My overall conclusions are thus; firstly, this is a Top-Tier Release with all the Season Pass, Bugs and Balance issues that go with it. In a sense, my feeling from last week has only been cemented firmer with my trials in Dark Souls 3. What we’ve done… and this is the genius bit and you’ll find this hilarious… is we’ve paid £50 and are being asked to pay for a DLC Season Pass… FOR AN OPEN BETA! That’s the nicest way I can put it; this is an open-beta release of a Dark Souls game, a game which needs significant tweaking and balancing and workmanship put in to take the sharp edges off. And I’m not okay with that, not least that my view that later this year we’ll see souped-up better versions for the NX and PS4K hit the market with all DLC included. Mr. Miyazaki – see that horse you rode in on? You know what you can do with it. And to it. And maybe around it.

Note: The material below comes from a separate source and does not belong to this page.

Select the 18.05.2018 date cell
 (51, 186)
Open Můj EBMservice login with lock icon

Secondly, it’s been rushed out. Dark Souls needs to be finely-tuned and pitched perfectly in order to get the fine balance between challenge and cheapness. Dark Souls 3 has had little to none of this as I can tell, and facing the shock of re-rolling because you blew upgrade materials on a weapon that can’t make a dent in a boss? I’ll take “Nonsense That No Other Game In Existence Can Get Away With” for five-hundred, Alex.

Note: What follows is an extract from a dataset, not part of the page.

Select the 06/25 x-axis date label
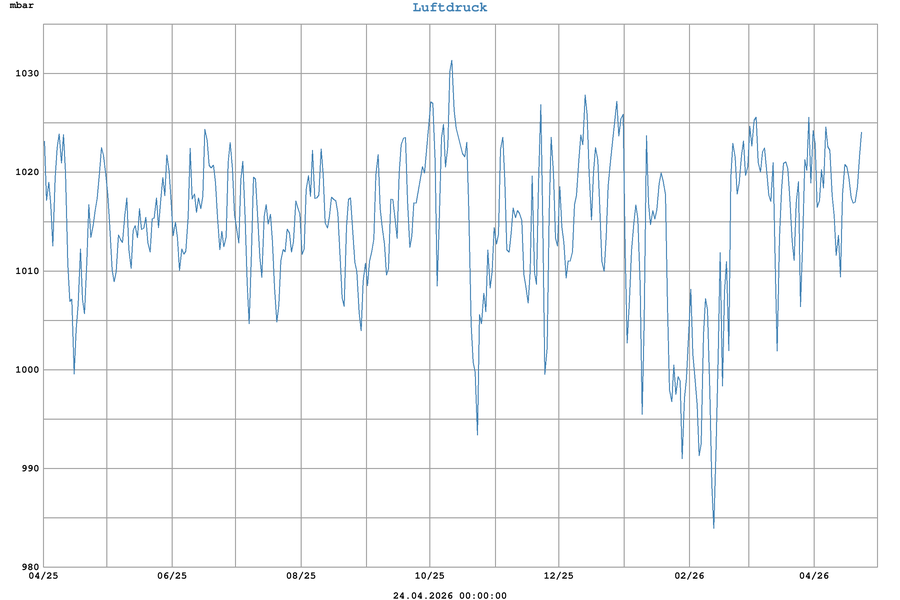[x=172, y=576]
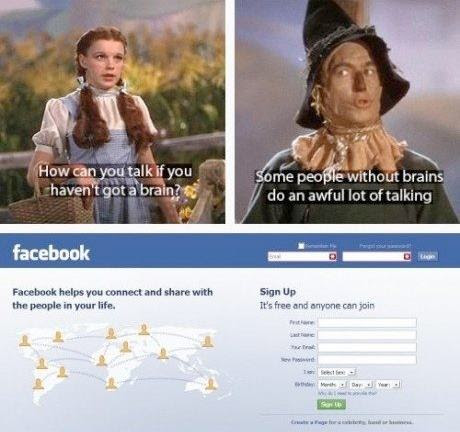Click the First Name sign-up field
This screenshot has width=460, height=432.
click(367, 323)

And thirdly – is this it? A greatest hits compilation? Look, I’m the first to acknowledge the age-old tagline of ‘The Difficult Third Album’, because coming up with new ideas all the time is hard – it doesn’t matter that the likes of Nintendo make it look easy. I still think for all its kiddy image, Nintendo has some dark creature hidden away where they draw more than their fair share of inspiration and ideas. Still, Dark Souls 3 doesn’t do anything I haven’t seen the Souls series or its branches do already; this is a safe release, a far cry from the bold and brave launch that was the first Dark Souls, thrown out to an unsuspecting gaming public growing tired of the same old, same old. What bittersweet irony that Dark Souls 3 can be described as “same old, same old” with a straight face.

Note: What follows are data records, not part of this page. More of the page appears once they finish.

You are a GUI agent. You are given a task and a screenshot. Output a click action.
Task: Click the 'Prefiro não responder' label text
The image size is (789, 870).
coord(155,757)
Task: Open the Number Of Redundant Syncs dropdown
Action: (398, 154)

Is it still one of this years better games? Of course, but it’s a seven out of ten at best. I can see exactly why Mr. Miyazaki and his team want to move away from the Souls franchise for a bit – they are running on fumes, and Dark Souls 3 is evidence of that. There are still sparks of genius here and there, but it’s mired in a game that is far too safe, far too unbalanced, has serious bugs and glitches and a souls duping glitch which is effectively the same that was in Dark Souls on the PS3 and XBox 360. Seriously, no-one think this is getting weird now that you can just try the old duping glitches and expect them to work?

Rest now, Team Souls. Thank you for your dedication to bringing back tough and interesting Action RPG’s. I’m sorry I can’t love Dark Souls 3 the same way I love your previous entries. But I think you know that we’re all thinking it. Take some much-deserved time to do something new – and come back in time, when you are sufficiently charged and ready to dazzle us with a Demon’s Souls 2 or, maybe, a Zelda Souls. Dark Souls 3 is not a bad game – but it’s the most hollow entry in the series to date.

That’s such a solid ending joke I’m leaving it there. G’night, all!